Welcome to the first annual True North Star fake award for real music, where we celebrate some Canadian music I’ve enjoyed since I decided to create this award. First let me start by clarifying: this is not the Polaris Prize, where a bunch of music critics talk shit in gchat for months then host a gala event to which I’m never invited (jerks!).
The first annual True North Star fake award for real music is very much its own thing, embracing the same DIY spirit shared by many Canadian artists. Out of respect for their great work, I plan on donating to the charity of the award-winner’s choice using my personal credit card, and I won’t dispute the charges for an entire week.
Anyway, on to the music!
Jacques Greene – Feel Infinite
Greene has been honing his combination of UK house/garage (pronounced garridge) and R&B vocals since his first major EP release in 2010, and all that experience went into his debut album. Resting somewhere between the ambiance of a Jamie xx mix and the beats Disclosure wish they were making, Feel Infinite is an elegant and fun exploration of where the dancefloor is meeting pop music in 2017.
Curiously, Greene moved left Montreal – Canada’s electronic music mecca – to move to Toronto, where many forms of DJing are still considered witchcraft. I think this qualifies him as a trailblazer.
Project Pablo – Risk the Rip
Speaking of Montreal, Project Pablo made the move to Beaubien Ouest from Vancouver after the release of his stellar debut album in 2015, and the change of scenery appears to have emboldened his keen sense of rhythm and impeccable ear for simple, memorable melodies. Every time I play a Pablo track around people who don’t know him, they’re nodding their heads before they know it and asking me what we’re listening to. His sound is infectious, rendering listeners powerless to resist his chill vibes, and his latest EP might be his best work yet.
The highlight track is called Trash Town, which could mean his love affair with Montreal is on the wane, possibly due to all the garbage littering the potholed streets while corrupt city officials line their pockets with money meant for infrastructure upkeep and the police are… you know what? You do you, Montreal. Never change.
Marie Davidson – Adieux Au Dancefloor
Davidson’s third album positions her as a sort of francophone James Murphy, needling and prodding at the culture surrounding the dance and club music she’s been producing for years now. Speaking words over minimal techno with tongue firmly planted in cheek, Davidson displays a refreshing irreverence for the trendier European scenes like Paris and Berlin (side note: I still love you, Paris and Berlin, please let me into your cool clubs).
“I can hear you from the other continent,” Davidson teases during Good Vibes (Mocking Bird). If the other continent can’t hear her, it’s their loss.
The Courtneys – The Courtneys II
If you’re one of the many Canadians who believe music isn’t real unless there’s some sort of guitar involved, rejoice! There’s still something out there for you to enjoy in the form of Vancouver band The Courtneys, who deliver the same fun-in-the-sun lo-fi riffs and catchy choruses that we all thought went out of style a decade ago.
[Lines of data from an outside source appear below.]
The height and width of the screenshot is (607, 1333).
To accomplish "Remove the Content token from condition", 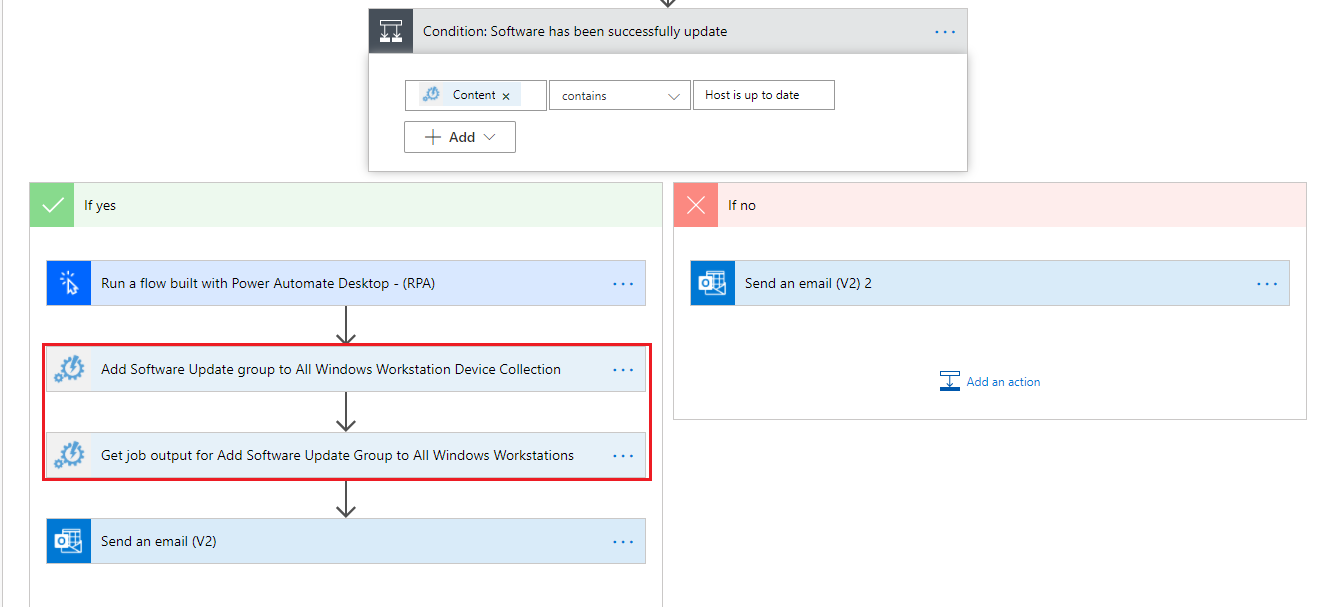I will coord(506,96).
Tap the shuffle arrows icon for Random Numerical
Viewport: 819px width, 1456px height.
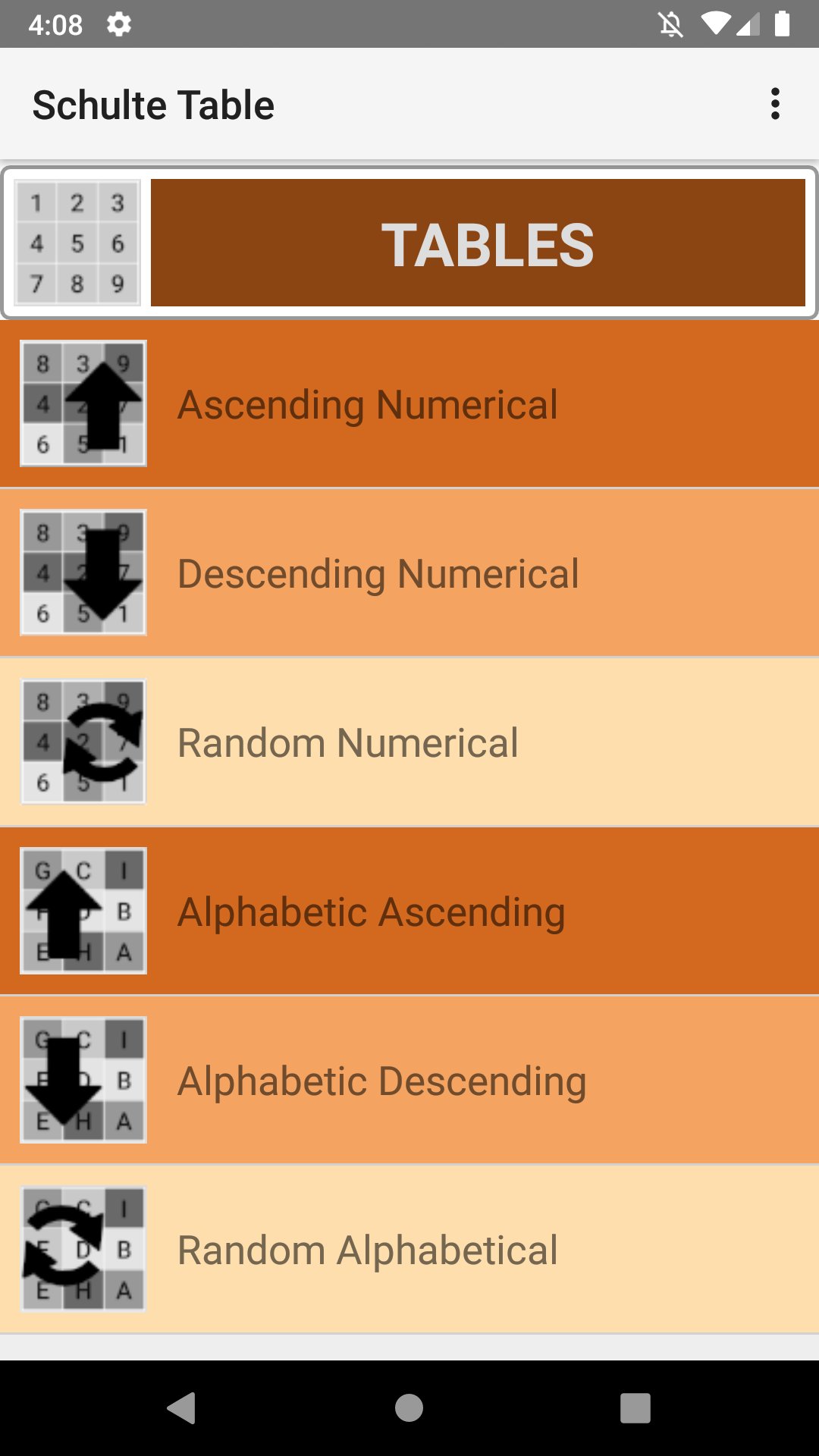(83, 742)
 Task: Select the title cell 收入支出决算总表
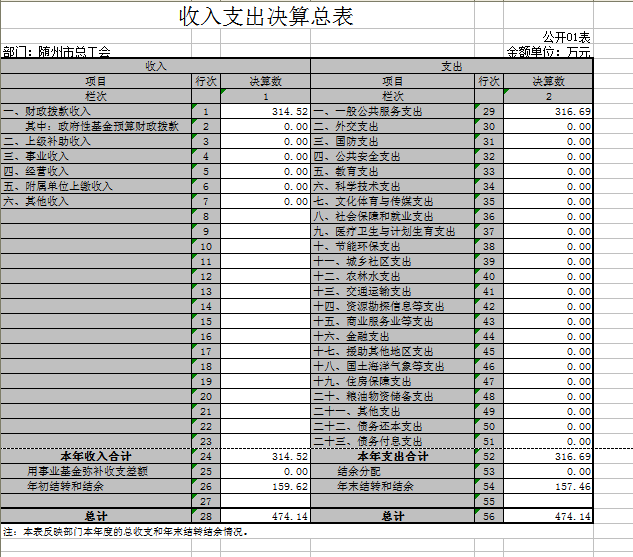click(265, 17)
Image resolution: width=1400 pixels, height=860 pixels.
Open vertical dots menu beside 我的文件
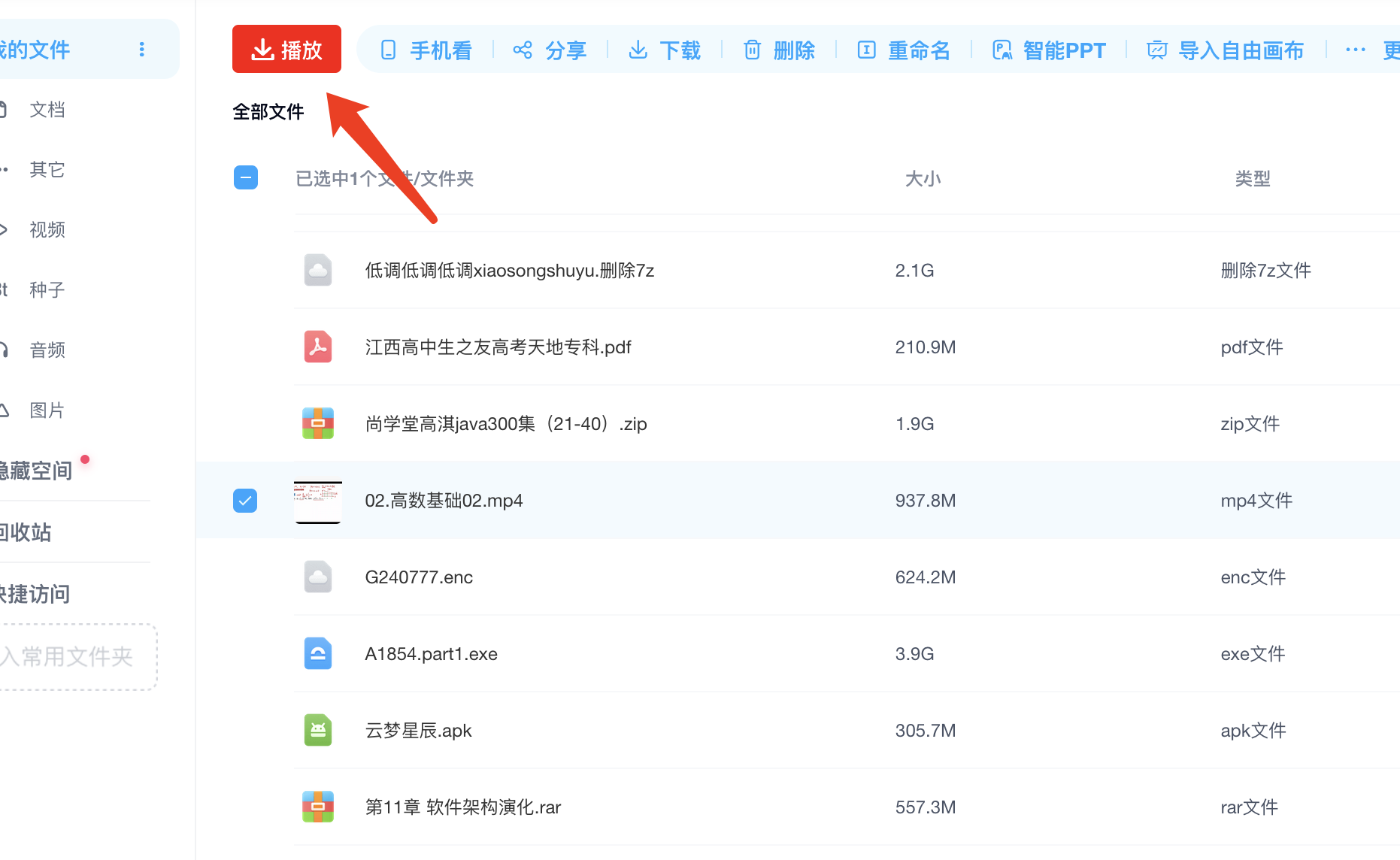[x=141, y=50]
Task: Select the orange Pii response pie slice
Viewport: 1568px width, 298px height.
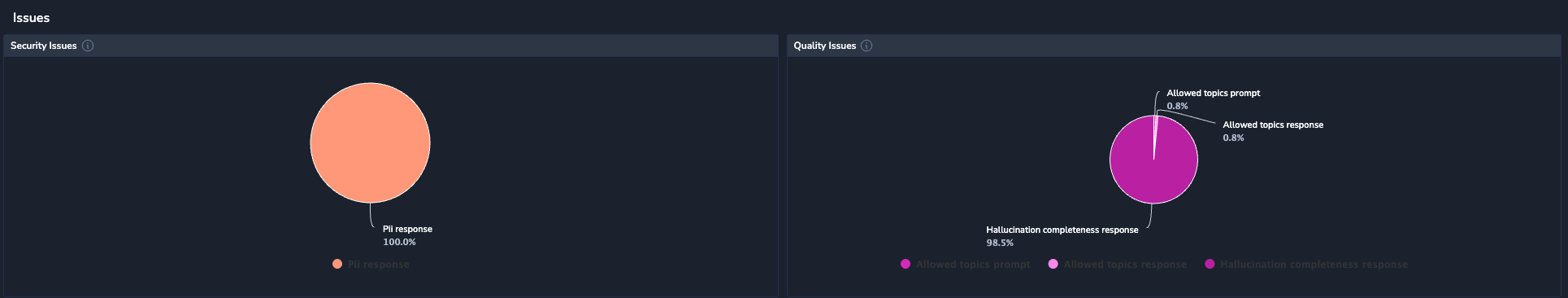Action: click(370, 142)
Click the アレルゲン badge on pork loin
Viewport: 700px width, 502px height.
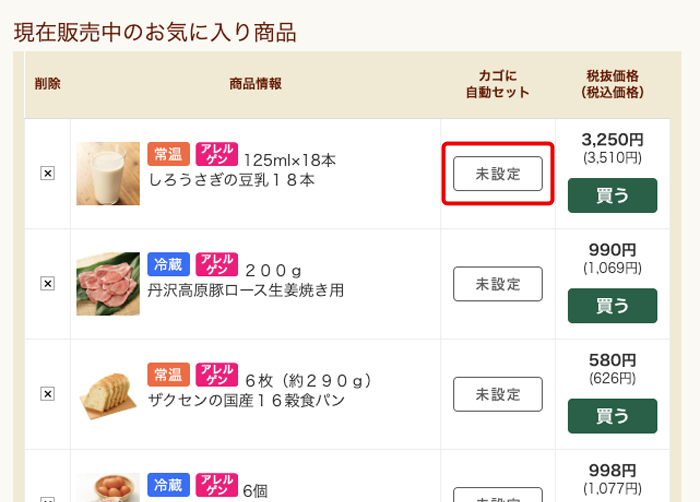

It’s almost impossible to separate new rock music from the nostalgia surrounding the genre’s heyday, but The Courtneys manage to keep things sounding fresh throughout their second album, which makes for a perfect road-trip listen.
Winner: Colin Stetson – All This I Do For Glory
The things Stetson does with a saxophone are unreal. He’s basically a one-man band, and he does it all with one instrument. He doesn’t even stop to breathe! I’m not sure where he sold his soul to become an otherworldly sax machine, but I would like the address if anyone has it. The first time you hear one of his tracks you might wonder who is playing drums, but that’s just him clacking the keys on the outside of his sax.
Stetson’s latest album is his most ambitious yet, playing with classical and electronic song structures and alternating between lengthy sonic journeys, uplifting interludes, and one pummelling track that sounds like it was ripped from the songbook of a metal band.
Rock on, Stetson. No one can sax like you.